-- The task --
Which spices does the Ayurvedic dietary advice text suggest using in place of sugary condiments and table sauces?

-- Quoted passage --
* * * * *

Ayurvedic Daily Dietary Advice
- Drinking room temperature or warm water is more beneficial for digestion and metabolism than cold water – especially in colder months like Autumn and Winter. If you can, skip the ice when ordering a drink at a café or bar.
- Add plenty of warming spices to foods instead of sugary condiments and table sauces. Cayenne, chilli, black pepper, basil and paprika all give dishes a kick without adding extra sugar.
- Prepare the digestive tract before a heavy meal by drinking warm water about half an hour before, and a slice of ginger with lemon juice and a little salt sprinkled over.
- After meal times, refrain from eating dairy or anything cold, as this will hugely slow down digestion and absorption of nutrients. (Sorry ice cream).
- An important Ayurvedic tip is to eat fruit alone rather than with a meal, as the natural sugars from fruit digest quicker than proteins, fats and other carbohydrates. If fruit is eaten with or after a meal, the fructose will ‘sit’ on top of all the other food while it digests, and ferment, turning into sugar within the body.
Visualisation for Releasing Mental and Physical Toxins
Visualisation techniques can be very powerful for effecting not only our mental state, but our physical body too. Many well known sports people like Tiger Woods, Jonny Wilkinson, Jessica Ennis-Hill, Andy Murray and Wayne Rooney all use visualisation techniques.
‘A study looking at brain patterns in weightlifters found that the patterns activated when a weightlifter lifted hundreds of pounds were similarly activated when they only imagined lifting’,  and Arnold Schwarzaneiger made even more ‘gains’ by imagining his biceps growing in size as he simultaneously lifted weights.
To clean out the mind and body – this simple technique is very useful and can be done upon waking and when going to bed, but after practicing a few times you may also feel able to do it when walking along or standing.
- Either lying down or standing (can also be done while walking if needed), bring the body into alignment – so the spine is long and the ankles, knees, hips, shoulders and ears are in line. The most important part of this is to keep the spine long as this is where physical nerves and esoteric energy flows through the gross and subtle bodies.

* * * * *

-- Data records --

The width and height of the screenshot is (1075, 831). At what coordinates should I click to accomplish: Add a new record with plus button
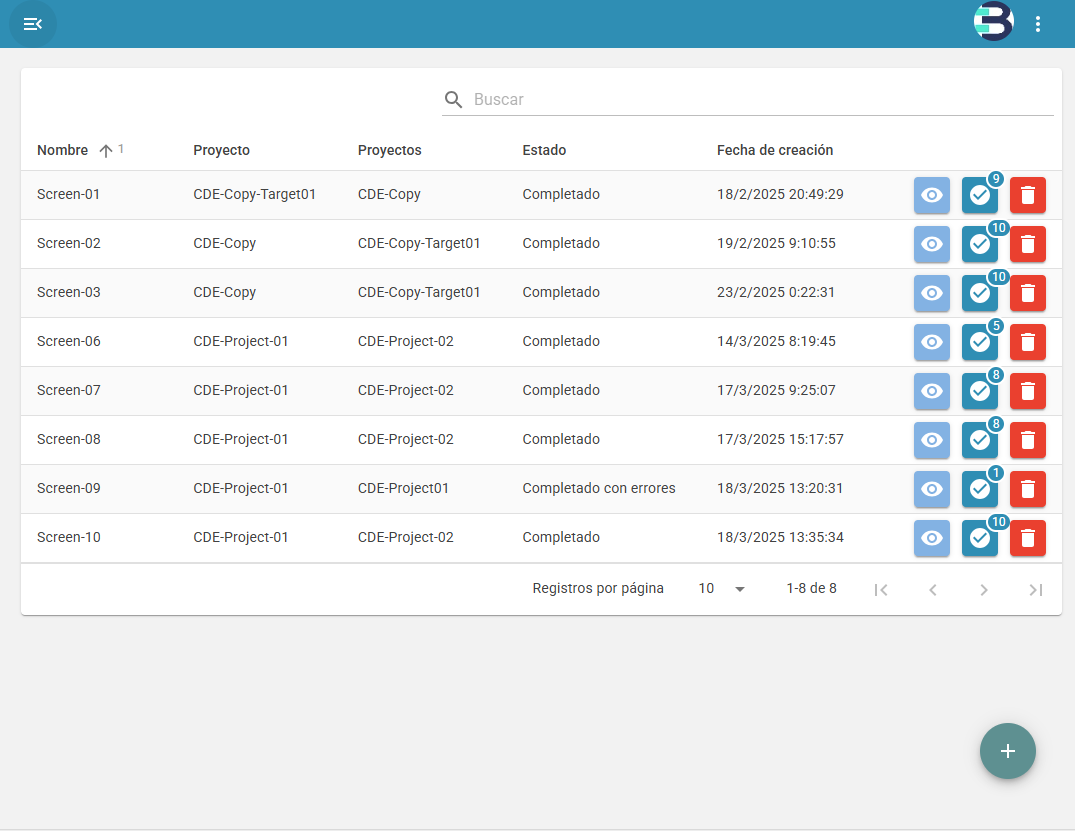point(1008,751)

* * * * *

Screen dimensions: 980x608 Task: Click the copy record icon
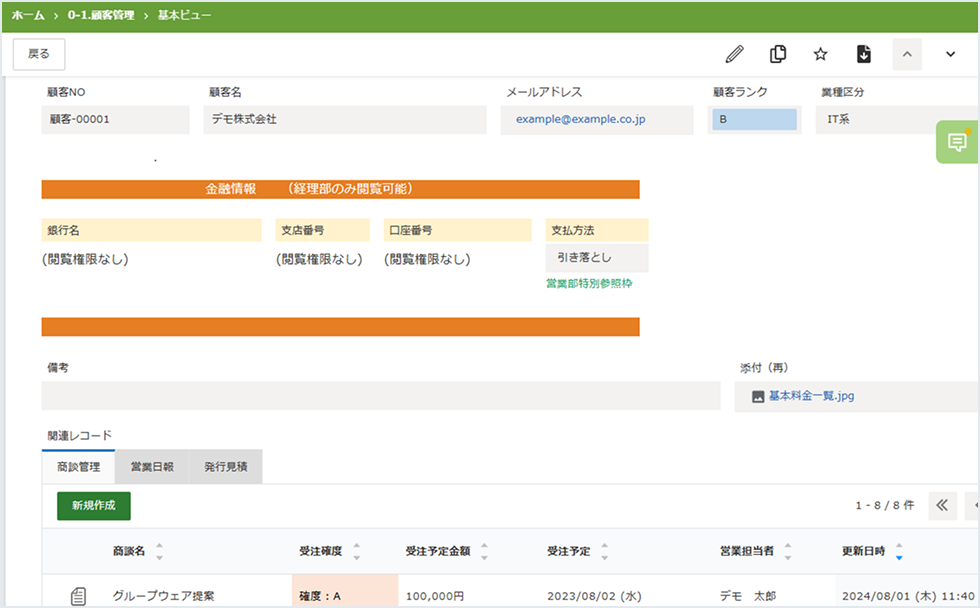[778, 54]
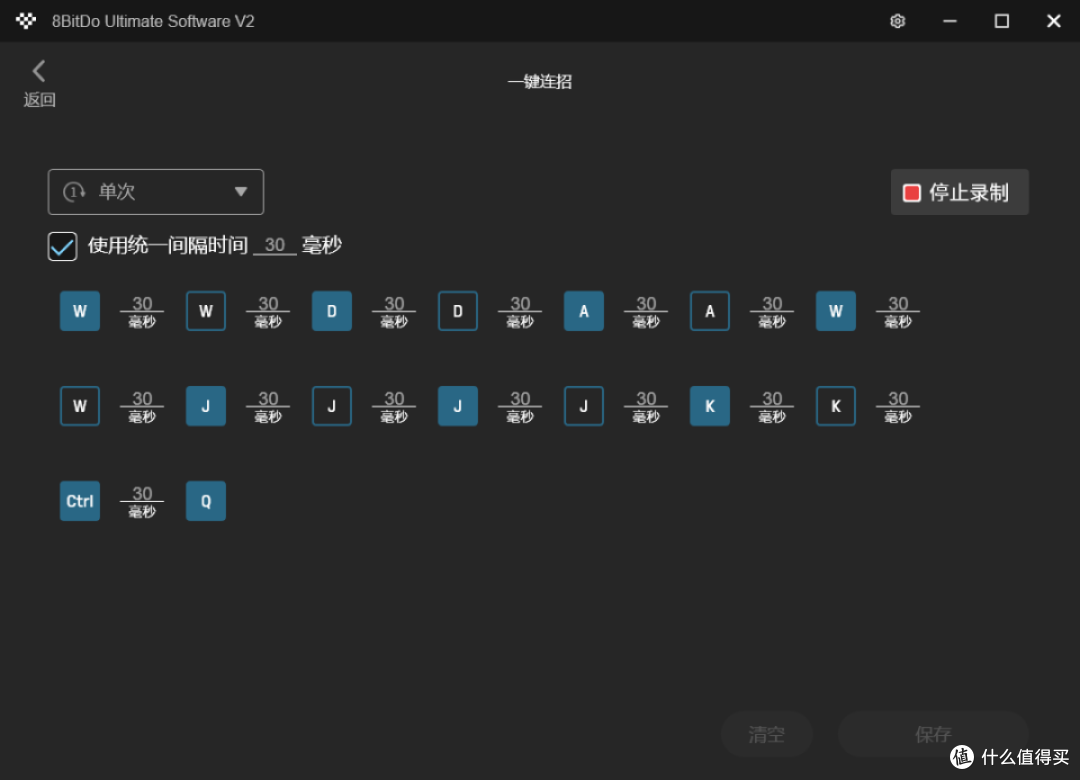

* * * * *

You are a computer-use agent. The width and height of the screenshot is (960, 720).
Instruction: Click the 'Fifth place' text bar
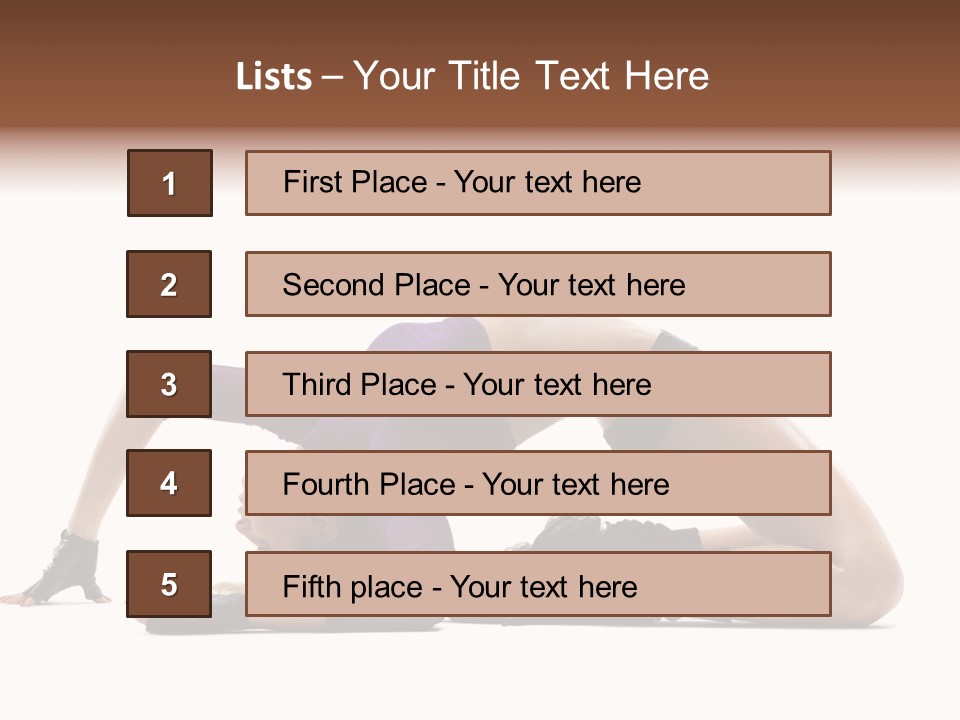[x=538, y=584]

* * * * *

-- Written solution --
Cayenne, chilli, black pepper, basil and paprika.